Copy every line of the data that contains the string "computer".

### DATA SHOWN
------------

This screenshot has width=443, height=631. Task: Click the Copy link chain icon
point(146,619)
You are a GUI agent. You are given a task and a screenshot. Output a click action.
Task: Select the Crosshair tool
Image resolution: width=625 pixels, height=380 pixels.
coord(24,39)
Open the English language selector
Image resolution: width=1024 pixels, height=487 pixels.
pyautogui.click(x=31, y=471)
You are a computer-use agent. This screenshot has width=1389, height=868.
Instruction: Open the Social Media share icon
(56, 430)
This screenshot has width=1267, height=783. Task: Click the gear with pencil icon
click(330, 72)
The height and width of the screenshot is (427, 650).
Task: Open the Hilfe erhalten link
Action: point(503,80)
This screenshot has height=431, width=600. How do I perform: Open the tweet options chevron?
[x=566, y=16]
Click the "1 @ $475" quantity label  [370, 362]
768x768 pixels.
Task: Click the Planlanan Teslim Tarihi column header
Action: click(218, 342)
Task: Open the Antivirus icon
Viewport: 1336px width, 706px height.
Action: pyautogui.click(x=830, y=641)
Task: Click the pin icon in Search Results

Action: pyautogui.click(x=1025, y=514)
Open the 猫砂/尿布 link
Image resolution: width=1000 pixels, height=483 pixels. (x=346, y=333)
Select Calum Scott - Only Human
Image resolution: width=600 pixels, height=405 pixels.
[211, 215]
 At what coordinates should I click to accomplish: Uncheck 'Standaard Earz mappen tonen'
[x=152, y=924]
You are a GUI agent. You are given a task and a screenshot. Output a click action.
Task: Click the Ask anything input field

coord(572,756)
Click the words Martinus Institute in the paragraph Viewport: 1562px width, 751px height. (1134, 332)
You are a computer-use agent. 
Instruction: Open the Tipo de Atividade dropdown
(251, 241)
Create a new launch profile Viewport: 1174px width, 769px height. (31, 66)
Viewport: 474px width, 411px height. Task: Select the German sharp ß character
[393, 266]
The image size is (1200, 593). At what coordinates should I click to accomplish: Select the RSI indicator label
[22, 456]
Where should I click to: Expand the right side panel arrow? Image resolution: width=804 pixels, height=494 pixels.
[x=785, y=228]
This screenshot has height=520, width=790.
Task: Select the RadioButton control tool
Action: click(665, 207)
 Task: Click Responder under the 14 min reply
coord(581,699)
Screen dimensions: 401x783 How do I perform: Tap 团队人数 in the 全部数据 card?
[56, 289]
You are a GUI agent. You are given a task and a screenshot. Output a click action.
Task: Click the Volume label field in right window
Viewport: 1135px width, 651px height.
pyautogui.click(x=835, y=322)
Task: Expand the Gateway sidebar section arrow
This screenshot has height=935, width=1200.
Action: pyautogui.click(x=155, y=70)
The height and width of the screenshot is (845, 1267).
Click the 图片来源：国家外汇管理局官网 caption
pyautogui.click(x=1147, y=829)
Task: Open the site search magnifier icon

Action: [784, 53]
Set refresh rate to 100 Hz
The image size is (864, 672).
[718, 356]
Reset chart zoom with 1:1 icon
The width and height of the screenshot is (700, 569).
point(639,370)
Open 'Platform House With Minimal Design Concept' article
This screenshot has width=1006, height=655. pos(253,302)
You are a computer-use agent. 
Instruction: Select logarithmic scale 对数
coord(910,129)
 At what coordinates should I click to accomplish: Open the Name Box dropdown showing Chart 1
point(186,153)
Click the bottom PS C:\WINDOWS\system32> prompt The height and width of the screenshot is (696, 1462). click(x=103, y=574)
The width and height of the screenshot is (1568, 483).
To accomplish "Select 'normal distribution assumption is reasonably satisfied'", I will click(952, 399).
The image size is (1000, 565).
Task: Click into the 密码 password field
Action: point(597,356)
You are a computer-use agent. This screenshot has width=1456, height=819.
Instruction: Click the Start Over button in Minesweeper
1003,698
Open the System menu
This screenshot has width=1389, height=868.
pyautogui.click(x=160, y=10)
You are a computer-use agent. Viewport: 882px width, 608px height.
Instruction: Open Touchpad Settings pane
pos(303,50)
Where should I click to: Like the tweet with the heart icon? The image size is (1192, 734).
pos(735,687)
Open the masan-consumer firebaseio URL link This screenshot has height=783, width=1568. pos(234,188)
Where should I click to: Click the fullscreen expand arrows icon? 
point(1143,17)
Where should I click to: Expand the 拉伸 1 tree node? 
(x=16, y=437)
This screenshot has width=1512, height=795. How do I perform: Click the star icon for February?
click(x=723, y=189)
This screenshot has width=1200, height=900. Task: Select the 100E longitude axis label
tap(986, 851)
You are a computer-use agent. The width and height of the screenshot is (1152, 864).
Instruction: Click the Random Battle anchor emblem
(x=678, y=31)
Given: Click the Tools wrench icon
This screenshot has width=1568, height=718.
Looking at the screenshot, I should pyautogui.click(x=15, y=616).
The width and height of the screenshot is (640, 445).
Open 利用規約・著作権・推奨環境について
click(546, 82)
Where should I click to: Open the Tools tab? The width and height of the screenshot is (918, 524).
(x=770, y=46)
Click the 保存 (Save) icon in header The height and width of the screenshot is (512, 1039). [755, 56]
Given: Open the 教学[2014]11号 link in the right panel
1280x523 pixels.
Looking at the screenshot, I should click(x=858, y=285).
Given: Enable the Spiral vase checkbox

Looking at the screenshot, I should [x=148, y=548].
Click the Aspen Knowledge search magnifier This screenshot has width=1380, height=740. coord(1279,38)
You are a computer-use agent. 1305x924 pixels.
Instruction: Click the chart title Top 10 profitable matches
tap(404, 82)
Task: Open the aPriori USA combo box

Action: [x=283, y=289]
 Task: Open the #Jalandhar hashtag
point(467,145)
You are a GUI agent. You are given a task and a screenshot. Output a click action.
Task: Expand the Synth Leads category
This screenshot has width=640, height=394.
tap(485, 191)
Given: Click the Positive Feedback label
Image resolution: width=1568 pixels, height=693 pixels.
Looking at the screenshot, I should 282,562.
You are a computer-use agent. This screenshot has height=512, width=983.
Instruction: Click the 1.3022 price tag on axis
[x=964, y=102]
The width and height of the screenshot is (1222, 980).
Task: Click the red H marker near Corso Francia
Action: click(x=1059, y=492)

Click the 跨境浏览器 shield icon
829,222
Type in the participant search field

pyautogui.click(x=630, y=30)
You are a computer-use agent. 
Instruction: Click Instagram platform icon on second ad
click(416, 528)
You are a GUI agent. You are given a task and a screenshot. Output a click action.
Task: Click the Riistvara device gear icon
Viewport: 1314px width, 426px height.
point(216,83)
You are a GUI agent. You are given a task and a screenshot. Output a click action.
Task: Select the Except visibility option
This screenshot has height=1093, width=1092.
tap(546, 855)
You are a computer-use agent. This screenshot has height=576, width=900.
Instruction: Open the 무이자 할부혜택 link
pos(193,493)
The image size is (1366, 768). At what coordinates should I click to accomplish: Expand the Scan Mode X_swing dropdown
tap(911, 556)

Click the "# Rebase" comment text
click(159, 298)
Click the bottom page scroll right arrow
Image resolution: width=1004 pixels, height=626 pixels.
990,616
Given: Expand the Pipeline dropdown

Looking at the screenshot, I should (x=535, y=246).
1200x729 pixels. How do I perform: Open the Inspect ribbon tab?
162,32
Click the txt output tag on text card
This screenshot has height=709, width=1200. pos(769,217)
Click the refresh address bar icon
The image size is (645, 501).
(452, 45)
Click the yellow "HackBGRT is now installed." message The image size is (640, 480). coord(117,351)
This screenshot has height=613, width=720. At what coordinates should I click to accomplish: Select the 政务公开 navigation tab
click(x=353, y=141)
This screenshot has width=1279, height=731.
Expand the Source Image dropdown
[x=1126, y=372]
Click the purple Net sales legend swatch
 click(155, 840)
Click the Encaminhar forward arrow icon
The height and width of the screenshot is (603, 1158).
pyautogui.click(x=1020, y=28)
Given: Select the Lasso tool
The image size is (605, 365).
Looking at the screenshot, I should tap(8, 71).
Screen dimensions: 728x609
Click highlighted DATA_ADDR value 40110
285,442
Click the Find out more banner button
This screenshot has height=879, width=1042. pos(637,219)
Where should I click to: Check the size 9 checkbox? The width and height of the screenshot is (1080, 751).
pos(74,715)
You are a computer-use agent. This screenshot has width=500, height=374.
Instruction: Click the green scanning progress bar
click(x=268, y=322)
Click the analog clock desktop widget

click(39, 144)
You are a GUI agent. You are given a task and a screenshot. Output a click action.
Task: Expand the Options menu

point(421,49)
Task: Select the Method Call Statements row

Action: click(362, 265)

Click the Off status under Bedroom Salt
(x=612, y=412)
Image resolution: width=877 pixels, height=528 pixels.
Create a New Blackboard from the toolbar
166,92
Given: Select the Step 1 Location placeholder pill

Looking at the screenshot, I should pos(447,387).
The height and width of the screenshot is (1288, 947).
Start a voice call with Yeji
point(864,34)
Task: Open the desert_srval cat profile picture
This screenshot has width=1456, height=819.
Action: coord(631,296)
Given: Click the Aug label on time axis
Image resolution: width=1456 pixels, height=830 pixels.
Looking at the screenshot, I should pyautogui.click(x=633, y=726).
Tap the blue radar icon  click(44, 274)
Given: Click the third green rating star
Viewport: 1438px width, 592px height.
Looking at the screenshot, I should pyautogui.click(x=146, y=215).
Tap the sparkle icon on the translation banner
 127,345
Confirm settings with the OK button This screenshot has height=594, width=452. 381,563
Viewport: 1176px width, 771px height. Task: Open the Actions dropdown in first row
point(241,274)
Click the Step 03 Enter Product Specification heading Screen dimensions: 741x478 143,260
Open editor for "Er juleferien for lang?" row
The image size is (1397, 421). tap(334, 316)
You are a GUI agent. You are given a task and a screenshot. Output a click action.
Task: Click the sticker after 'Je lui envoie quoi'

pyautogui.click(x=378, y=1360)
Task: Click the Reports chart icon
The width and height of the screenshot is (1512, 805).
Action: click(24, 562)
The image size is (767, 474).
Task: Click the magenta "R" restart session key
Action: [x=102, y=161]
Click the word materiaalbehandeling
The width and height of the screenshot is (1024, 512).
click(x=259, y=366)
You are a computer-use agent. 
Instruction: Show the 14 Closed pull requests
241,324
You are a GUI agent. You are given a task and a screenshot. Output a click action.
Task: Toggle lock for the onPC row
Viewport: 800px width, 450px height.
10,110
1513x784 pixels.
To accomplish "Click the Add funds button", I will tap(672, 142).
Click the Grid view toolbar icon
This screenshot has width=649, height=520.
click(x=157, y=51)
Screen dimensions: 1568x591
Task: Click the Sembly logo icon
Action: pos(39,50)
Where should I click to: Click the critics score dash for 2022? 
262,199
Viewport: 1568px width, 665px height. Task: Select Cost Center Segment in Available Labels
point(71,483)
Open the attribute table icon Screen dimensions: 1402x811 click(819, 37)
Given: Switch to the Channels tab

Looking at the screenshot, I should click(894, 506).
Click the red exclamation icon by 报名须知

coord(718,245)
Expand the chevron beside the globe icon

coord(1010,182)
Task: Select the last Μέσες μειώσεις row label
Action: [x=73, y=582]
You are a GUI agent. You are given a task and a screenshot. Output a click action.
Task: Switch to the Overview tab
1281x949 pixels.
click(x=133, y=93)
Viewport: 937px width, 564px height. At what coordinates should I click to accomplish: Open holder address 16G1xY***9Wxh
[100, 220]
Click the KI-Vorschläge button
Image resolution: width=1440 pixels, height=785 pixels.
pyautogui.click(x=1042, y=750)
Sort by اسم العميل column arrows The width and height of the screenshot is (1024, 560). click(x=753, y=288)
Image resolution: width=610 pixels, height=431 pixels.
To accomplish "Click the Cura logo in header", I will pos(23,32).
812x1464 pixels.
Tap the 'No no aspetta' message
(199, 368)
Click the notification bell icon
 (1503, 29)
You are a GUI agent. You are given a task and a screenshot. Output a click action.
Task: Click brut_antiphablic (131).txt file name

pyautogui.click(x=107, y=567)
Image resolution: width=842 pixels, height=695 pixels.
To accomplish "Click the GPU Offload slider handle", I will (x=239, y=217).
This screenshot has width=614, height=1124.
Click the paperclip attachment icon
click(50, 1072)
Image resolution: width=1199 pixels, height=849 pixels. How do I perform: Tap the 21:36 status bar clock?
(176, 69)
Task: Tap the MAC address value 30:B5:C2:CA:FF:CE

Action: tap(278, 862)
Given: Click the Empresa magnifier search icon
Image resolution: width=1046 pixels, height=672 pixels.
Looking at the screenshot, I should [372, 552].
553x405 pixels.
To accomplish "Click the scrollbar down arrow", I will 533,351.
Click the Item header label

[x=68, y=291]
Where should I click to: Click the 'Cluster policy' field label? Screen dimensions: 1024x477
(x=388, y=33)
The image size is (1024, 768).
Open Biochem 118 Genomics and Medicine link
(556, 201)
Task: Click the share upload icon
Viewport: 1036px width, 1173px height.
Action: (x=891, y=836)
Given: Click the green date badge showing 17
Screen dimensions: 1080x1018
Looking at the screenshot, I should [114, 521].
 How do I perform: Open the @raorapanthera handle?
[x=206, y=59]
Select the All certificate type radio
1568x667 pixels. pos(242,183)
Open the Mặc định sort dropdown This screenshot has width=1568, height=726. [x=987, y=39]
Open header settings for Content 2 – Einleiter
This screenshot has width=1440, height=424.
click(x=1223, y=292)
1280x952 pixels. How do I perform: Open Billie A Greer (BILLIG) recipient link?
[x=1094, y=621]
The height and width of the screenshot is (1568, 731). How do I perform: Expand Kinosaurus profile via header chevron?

------------

### RESPONSE FOR THIS EXERCISE
You are a computer-use agent. This screenshot has width=1389, height=868.
You are a computer-use agent. 
You are a computer-use agent. 
You are a computer-use agent. This screenshot has width=1456, height=819.
You are a computer-use agent. Viewport: 882px width, 608px height.
You are a computer-use agent. The width and height of the screenshot is (1152, 864).
You are a computer-use agent. 1305x924 pixels.
You are a computer-use agent. This screenshot has height=512, width=983.
You are a computer-use agent. 
You are a computer-use agent. This screenshot has height=576, width=900.
You are a computer-use agent. This screenshot has width=500, height=374.
You are a computer-use agent. 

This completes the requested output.